Compiti da svolgere
1. Trasforma in una tabella Markdown le righe dell'elenco, cominciando da quella che contiene "will tap(212, 222)." e arrivando fino alla fine dell'elenco. Le colonne sono "Num", per il numero progressivo, e "Contenuto", per la riga; le righe vuote vanno escluse.
2. Continua il testo sul risarcimento del danno alla reputazione e della perdita di chance, riprendendo dopo la sua ultima frase.

Testo del documento
========

Per quanto riguarda poi il danno alla reputazione, connesso alla pubblicazione sul sito Co. della delibera del 2013, osserva il Collegio che si tratta di danno non patrimoniale costituito dalla diminuzione della considerazione della persona da parte dei consociati in genere o di settori e categorie di essi con le quali il danneggiato abbia ad interagire; si tratta di un pregiudizio non in re ipsa, ma che costituisce un danno conseguenza, che deve essere allegato e provato da chi ne domandi il risarcimento (Cons. Stato, III, 3 novembre 2016, n. 4615). Nel caso di specie l’appellante ha affermato di avere subito un danno alla reputazione, anche in relazione ad un’indebita valutazione caratteriale, ma non ha dimostrato i pregiudizi ricollegabili all’attività professionale svolta.
Occorre in ogni caso considerare che le delibere del CSM sono pubbliche, e pertanto, allo stesso modo di quella del 2013, risulta pubblicata sul sito Co. la delibera del commissario ad acta che ne ha riconosciuto l’illegittimità, attribuendo all’appellante la settima valutazione di professionalità .
Quanto, poi, alla perdita di chance, ravvisata nell’impossibilità di partecipare ai concorsi banditi dal CSM prevedenti il possesso della settima valutazione di professionalità, la domanda è infondata in quanto priva di ogni allegazione in ordine ai concorsi banditi che sarebbero stati di interesse per l’appellante. E’ noto come la tecnica risarcitoria della perdita di chance garantisca l’accesso al risarcimento per equivalente solamente se la chance abbia effettivamente raggiunto un’apprezzabile consistenza, di solito indicata con le formule “probabilità seria e concreta” od anche “elevata probabilità ” di conseguire il bene della vita sperato, sì che in caso di mera “possibilità ” vi è solo un ipotetico danno, non meritevole di reintegrazione, perché non distinguibile da una mera aspettativa di fatto (in termini, tra le tante, Cons. Stato, V, 15 novembre 2019, n. 7845). Se il danno da perdita di chance richiede la prova di una perdita attuale di un esito favorevole probabile, evidentemente la mancata indicazione dei concorsi cui l’appellante non ha potuto partecipare per esserle stata tardivamente riconosciuta la settima valutazione di professionalità impedisce la valutazione, anche in astratto, di tale probabilità . Si consideri che la giurisprudenza ha escluso la responsabilità risarcitoria per perdita di chance anche con riguardo al magistrato ordinario che, non essendo stato destinatario da parte della competente Commissione consiliare di proposta, non è stato conseguentemente scrutinato dal Plenum (Cons. Stato, V, 12 marzo 2020, n. 1780).

========

Elenco fornito
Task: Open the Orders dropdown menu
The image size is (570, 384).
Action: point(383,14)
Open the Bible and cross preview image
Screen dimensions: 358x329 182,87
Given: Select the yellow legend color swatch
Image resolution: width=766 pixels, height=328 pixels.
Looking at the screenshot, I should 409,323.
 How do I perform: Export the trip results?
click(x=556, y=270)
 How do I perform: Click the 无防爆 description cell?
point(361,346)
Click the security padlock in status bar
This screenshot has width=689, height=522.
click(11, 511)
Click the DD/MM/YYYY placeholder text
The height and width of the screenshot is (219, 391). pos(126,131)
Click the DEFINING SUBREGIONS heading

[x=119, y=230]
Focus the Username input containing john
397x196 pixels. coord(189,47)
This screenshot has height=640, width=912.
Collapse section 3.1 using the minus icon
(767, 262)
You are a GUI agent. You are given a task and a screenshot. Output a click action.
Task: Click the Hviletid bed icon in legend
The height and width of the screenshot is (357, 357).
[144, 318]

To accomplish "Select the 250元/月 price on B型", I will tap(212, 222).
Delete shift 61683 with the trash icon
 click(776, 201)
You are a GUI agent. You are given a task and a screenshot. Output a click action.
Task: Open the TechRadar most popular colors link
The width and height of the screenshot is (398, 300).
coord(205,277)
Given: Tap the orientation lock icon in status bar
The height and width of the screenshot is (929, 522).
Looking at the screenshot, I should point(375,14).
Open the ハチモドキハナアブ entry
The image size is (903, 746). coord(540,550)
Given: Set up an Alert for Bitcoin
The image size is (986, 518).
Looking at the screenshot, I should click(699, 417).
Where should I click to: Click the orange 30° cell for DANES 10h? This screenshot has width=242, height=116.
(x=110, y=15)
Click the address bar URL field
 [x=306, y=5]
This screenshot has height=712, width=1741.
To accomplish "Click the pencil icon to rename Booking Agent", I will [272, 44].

========

Risposte
1.
| Num | Contenuto |
|---|---|
| 1 | To accomplish "Select the 250元/月 price on B型", I will tap(212, 222). |
| 2 | Delete shift 61683 with the trash icon |
| 3 |  click(776, 201) |
| 4 | You are a GUI agent. You are given a task and a screenshot. Output a click action. |
| 5 | Task: Open the TechRadar most popular colors link |
| 6 | The width and height of the screenshot is (398, 300). |
| 7 | coord(205,277) |
| 8 | Given: Tap the orientation lock icon in status bar |
| 9 | The height and width of the screenshot is (929, 522). |
| 10 | Looking at the screenshot, I should point(375,14). |
| 11 | Open the ハチモドキハナアブ entry |
| 12 | The image size is (903, 746). coord(540,550) |
| 13 | Given: Set up an Alert for Bitcoin |
| 14 | The image size is (986, 518). |
| 15 | Looking at the screenshot, I should click(699, 417). |
| 16 | Where should I click to: Click the orange 30° cell for DANES 10h? This screenshot has width=242, height=116. |
| 17 | (x=110, y=15) |
| 18 | Click the address bar URL field |
| 19 |  [x=306, y=5] |
| 20 | This screenshot has height=712, width=1741. |
| 21 | To accomplish "Click the pencil icon to rename Booking Agent", I will [272, 44]. |

2.
3. – Può infine essere dichiarata l’improcedibilità per sopravvenuto difetto di interesse in relazione al quarto motivo, con cui si lamenta l’omessa pronuncia sulla domanda intesa ad ottenere la condanna del CSM al pagamento delle ulteriori somme dovute a titolo di interessi e/o rivalutazione, in quanto, come già ricordato, dall’esperita istruttoria è emerso l’intervenuto adempimento da parte dell’amministrazione, sia pure con decorrenza dal 9 gennaio 2013. Ora, nell’istanza del 10 maggio 2020, l’appellante aveva rinunciato ad agire, per tale titolo, nei confronti del Ministero della giustizia, ma non anche nei confronti del CSM. Sennonchè l’assunto della spettanza degli interessi sin dal 13 maggio 2008 appare infondata, in quanto la sentenza del Tribunale amministrativo regionale per il Lazio, I, 3 maggio 2016, n. 5057, in sede di ottemperanza della sentenza 13 febbraio 2014, n. 1801, si è limitata ad assegnare un termine al CSM per il completamento della procedura di rivalutazione della professionalità della dott.ssa -OMISSIS- e per la comunicazione delle proprie determinazioni (favorevoli ovvero sfavorevoli) in ordine al riconoscimento della settima valutazione di professionalità ed inoltre per la liquidazione degli importi dovuti, senza stabilire dunque la data del nuovo inquadramento.
Al riguardo occorre ricordare il consolidato indirizzo giurisprudenziale secondo cui la rivalutazione monetaria e gli interessi legali spettanti sulle somme erogate con ritardo ai dipendenti pubblici, nel caso in cui il diritto patrimoniale trovi fonte direttamente in un provvedimento amministrativo, decorrono dalla data di quest’ultimo, quand’anche questo abbia efficacia retroattiva; ciò deriva dalla peculiare natura degli atti di ricostruzione della carriera o di reinquadramento, i quali producono gli accessori sul capitale a partire dalla data della loro emanazione; una diversa decorrenza di tali accessori, in ragione del diverso momento perfezionativo della fattispecie, può ammettersi solo allorquando l’atto di inquadramento o reinquadramento sia meramente dichiarativo, ovvero attuativo di un giudicato che specificamente abbia fissato la decorrenza degli accessori stessi (in termini Cons. Stato, V, 18 giugno 2018, n. 3735; V, 28 febbraio 2013, n. 1216; III, 13 settembre 2012, n. 4854).
4. – Alla stregua di quanto esposto, l’appello va complessivamente respinto.
La complessità della controversia integra i motivi previsti dalla legge per la compensazione tra le parti delle spese di giudizio.
P.Q.M.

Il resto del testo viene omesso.